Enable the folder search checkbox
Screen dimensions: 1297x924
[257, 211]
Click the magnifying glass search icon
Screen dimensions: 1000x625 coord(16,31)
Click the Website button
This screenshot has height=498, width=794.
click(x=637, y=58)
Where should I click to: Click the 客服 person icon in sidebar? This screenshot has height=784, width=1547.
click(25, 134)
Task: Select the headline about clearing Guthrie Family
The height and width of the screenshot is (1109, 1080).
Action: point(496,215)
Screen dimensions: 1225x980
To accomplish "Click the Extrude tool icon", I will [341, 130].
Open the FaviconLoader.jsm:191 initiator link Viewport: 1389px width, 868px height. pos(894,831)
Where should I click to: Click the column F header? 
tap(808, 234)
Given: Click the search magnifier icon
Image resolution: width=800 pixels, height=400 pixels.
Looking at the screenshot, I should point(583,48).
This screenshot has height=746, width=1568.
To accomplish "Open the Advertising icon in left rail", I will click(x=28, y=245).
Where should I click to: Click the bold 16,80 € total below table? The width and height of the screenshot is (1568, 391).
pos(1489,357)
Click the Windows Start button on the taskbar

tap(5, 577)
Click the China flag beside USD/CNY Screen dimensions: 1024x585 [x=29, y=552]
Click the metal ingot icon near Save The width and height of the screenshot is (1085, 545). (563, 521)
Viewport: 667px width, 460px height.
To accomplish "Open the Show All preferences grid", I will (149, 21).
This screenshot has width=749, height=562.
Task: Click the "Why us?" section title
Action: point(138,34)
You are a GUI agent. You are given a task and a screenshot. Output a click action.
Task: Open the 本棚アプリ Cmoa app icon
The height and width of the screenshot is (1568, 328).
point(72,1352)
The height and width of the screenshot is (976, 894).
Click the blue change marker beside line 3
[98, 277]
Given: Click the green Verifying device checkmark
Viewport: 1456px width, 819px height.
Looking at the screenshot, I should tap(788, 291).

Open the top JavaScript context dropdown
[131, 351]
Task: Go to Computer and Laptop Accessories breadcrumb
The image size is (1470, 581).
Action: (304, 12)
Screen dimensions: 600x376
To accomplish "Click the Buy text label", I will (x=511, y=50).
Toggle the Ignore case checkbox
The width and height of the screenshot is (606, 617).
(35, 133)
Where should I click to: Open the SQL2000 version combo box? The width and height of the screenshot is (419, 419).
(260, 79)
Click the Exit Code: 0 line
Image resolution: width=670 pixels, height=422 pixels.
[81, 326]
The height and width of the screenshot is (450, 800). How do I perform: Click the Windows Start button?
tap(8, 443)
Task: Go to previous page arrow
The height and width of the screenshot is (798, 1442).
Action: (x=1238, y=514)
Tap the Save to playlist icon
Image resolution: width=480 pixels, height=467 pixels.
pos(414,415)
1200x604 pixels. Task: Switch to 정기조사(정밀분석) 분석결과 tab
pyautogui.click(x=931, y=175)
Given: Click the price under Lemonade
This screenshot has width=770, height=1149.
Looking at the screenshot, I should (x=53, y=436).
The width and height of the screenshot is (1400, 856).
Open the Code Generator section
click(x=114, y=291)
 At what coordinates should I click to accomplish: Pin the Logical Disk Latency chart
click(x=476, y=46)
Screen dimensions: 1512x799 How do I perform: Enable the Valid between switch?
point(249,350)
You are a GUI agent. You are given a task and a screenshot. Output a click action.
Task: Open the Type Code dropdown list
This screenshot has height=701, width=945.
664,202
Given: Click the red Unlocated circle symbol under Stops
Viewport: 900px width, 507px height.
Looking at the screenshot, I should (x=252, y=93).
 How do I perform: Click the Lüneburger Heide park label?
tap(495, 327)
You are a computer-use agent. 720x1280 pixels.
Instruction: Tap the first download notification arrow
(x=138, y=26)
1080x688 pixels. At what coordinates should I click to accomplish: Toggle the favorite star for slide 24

━━━━

> [STATED TASK] Output every line of the data above as a JSON list of strings, one string per line, leaving out blank lines.

> [CORRECT RESPONSE]
[
  "Enable the folder search checkbox",
  "Screen dimensions: 1297x924",
  "[257, 211]",
  "Click the magnifying glass search icon",
  "Screen dimensions: 1000x625 coord(16,31)",
  "Click the Website button",
  "This screenshot has height=498, width=794.",
  "click(x=637, y=58)",
  "Where should I click to: Click the 客服 person icon in sidebar? This screenshot has height=784, width=1547.",
  "click(25, 134)",
  "Task: Select the headline about clearing Guthrie Family",
  "The height and width of the screenshot is (1109, 1080).",
  "Action: point(496,215)",
  "Screen dimensions: 1225x980",
  "To accomplish \"Click the Extrude tool icon\", I will [341, 130].",
  "Open the FaviconLoader.jsm:191 initiator link Viewport: 1389px width, 868px height. pos(894,831)",
  "Where should I click to: Click the column F header? ",
  "tap(808, 234)",
  "Given: Click the search magnifier icon",
  "Image resolution: width=800 pixels, height=400 pixels.",
  "Looking at the screenshot, I should point(583,48).",
  "This screenshot has height=746, width=1568.",
  "To accomplish \"Open the Advertising icon in left rail\", I will click(x=28, y=245).",
  "Where should I click to: Click the bold 16,80 € total below table? The width and height of the screenshot is (1568, 391).",
  "pos(1489,357)",
  "Click the Windows Start button on the taskbar",
  "tap(5, 577)",
  "Click the China flag beside USD/CNY Screen dimensions: 1024x585 [x=29, y=552]",
  "Click the metal ingot icon near Save The width and height of the screenshot is (1085, 545). (563, 521)",
  "Viewport: 667px width, 460px height.",
  "To accomplish \"Open the Show All preferences grid\", I will (149, 21).",
  "This screenshot has width=749, height=562.",
  "Task: Click the \"Why us?\" section title",
  "Action: point(138,34)",
  "You are a GUI agent. You are given a task and a screenshot. Output a click action.",
  "Task: Open the 本棚アプリ Cmoa app icon",
  "The height and width of the screenshot is (1568, 328).",
  "point(72,1352)",
  "The height and width of the screenshot is (976, 894).",
  "Click the blue change marker beside line 3",
  "[98, 277]",
  "Given: Click the green Verifying device checkmark",
  "Viewport: 1456px width, 819px height.",
  "Looking at the screenshot, I should tap(788, 291).",
  "Open the top JavaScript context dropdown",
  "[131, 351]",
  "Task: Go to Computer and Laptop Accessories breadcrumb",
  "The image size is (1470, 581).",
  "Action: (304, 12)",
  "Screen dimensions: 600x376",
  "To accomplish \"Click the Buy text label\", I will (x=511, y=50).",
  "Toggle the Ignore case checkbox",
  "The width and height of the screenshot is (606, 617).",
  "(35, 133)",
  "Where should I click to: Open the SQL2000 version combo box? The width and height of the screenshot is (419, 419).",
  "(260, 79)",
  "Click the Exit Code: 0 line",
  "Image resolution: width=670 pixels, height=422 pixels.",
  "[81, 326]",
  "The height and width of the screenshot is (450, 800). How do I perform: Click the Windows Start button?",
  "tap(8, 443)",
  "Task: Go to previous page arrow",
  "The height and width of the screenshot is (798, 1442).",
  "Action: (x=1238, y=514)",
  "Tap the Save to playlist icon",
  "Image resolution: width=480 pixels, height=467 pixels.",
  "pos(414,415)",
  "1200x604 pixels. Task: Switch to 정기조사(정밀분석) 분석결과 tab",
  "pyautogui.click(x=931, y=175)",
  "Given: Click the price under Lemonade",
  "This screenshot has width=770, height=1149.",
  "Looking at the screenshot, I should (x=53, y=436).",
  "The width and height of the screenshot is (1400, 856).",
  "Open the Code Generator section",
  "click(x=114, y=291)",
  " At what coordinates should I click to accomplish: Pin the Logical Disk Latency chart",
  "click(x=476, y=46)",
  "Screen dimensions: 1512x799 How do I perform: Enable the Valid between switch?",
  "point(249,350)",
  "You are a GUI agent. You are given a task and a screenshot. Output a click action.",
  "Task: Open the Type Code dropdown list",
  "This screenshot has height=701, width=945.",
  "664,202",
  "Given: Click the red Unlocated circle symbol under Stops",
  "Viewport: 900px width, 507px height.",
  "Looking at the screenshot, I should (x=252, y=93).",
  " How do I perform: Click the Lüneburger Heide park label?",
  "tap(495, 327)",
  "You are a computer-use agent. 720x1280 pixels.",
  "Instruction: Tap the first download notification arrow",
  "(x=138, y=26)",
  "1080x688 pixels. At what coordinates should I click to accomplish: Toggle the favorite star for slide 24"
]